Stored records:
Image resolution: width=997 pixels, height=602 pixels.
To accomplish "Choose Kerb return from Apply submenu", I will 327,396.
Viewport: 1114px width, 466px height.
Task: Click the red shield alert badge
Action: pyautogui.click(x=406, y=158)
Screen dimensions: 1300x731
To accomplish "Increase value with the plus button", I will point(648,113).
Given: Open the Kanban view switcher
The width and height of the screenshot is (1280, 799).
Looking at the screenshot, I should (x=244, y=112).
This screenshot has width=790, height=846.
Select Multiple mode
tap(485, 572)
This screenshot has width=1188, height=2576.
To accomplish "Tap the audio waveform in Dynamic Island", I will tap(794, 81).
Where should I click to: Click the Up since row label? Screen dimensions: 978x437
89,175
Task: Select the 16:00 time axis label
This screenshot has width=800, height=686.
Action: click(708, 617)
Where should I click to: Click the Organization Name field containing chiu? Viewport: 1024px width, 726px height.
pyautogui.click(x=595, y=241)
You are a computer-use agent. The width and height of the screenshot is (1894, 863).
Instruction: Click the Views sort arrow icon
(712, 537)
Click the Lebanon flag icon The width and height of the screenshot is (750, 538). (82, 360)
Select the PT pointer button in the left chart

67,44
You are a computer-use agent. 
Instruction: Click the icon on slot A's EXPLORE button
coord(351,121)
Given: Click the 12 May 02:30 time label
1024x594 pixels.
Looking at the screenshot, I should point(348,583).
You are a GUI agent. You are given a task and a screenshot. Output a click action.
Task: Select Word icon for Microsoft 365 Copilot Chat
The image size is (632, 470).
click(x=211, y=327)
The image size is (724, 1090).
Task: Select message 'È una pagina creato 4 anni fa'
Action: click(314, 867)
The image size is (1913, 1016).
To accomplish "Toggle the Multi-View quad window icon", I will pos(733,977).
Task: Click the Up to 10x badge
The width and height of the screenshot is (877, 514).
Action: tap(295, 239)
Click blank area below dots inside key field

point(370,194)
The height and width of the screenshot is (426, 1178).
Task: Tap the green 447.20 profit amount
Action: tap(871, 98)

__Work task__
Each record above should be restated word for word.

__Output for this exercise__
Image resolution: width=997 pixels, height=602 pixels.
To accomplish "Choose Kerb return from Apply submenu", I will 327,396.
Viewport: 1114px width, 466px height.
Task: Click the red shield alert badge
Action: pyautogui.click(x=406, y=158)
Screen dimensions: 1300x731
To accomplish "Increase value with the plus button", I will point(648,113).
Given: Open the Kanban view switcher
The width and height of the screenshot is (1280, 799).
Looking at the screenshot, I should (x=244, y=112).
This screenshot has width=790, height=846.
Select Multiple mode
tap(485, 572)
This screenshot has width=1188, height=2576.
To accomplish "Tap the audio waveform in Dynamic Island", I will tap(794, 81).
Where should I click to: Click the Up since row label? Screen dimensions: 978x437
89,175
Task: Select the 16:00 time axis label
This screenshot has width=800, height=686.
Action: click(708, 617)
Where should I click to: Click the Organization Name field containing chiu? Viewport: 1024px width, 726px height.
pyautogui.click(x=595, y=241)
You are a computer-use agent. The width and height of the screenshot is (1894, 863).
Instruction: Click the Views sort arrow icon
(712, 537)
Click the Lebanon flag icon The width and height of the screenshot is (750, 538). (82, 360)
Select the PT pointer button in the left chart

67,44
You are a computer-use agent. 
Instruction: Click the icon on slot A's EXPLORE button
coord(351,121)
Given: Click the 12 May 02:30 time label
1024x594 pixels.
Looking at the screenshot, I should point(348,583).
You are a GUI agent. You are given a task and a screenshot. Output a click action.
Task: Select Word icon for Microsoft 365 Copilot Chat
The image size is (632, 470).
click(x=211, y=327)
The image size is (724, 1090).
Task: Select message 'È una pagina creato 4 anni fa'
Action: click(314, 867)
The image size is (1913, 1016).
To accomplish "Toggle the Multi-View quad window icon", I will pos(733,977).
Task: Click the Up to 10x badge
The width and height of the screenshot is (877, 514).
Action: tap(295, 239)
Click blank area below dots inside key field

point(370,194)
The height and width of the screenshot is (426, 1178).
Task: Tap the green 447.20 profit amount
Action: tap(871, 98)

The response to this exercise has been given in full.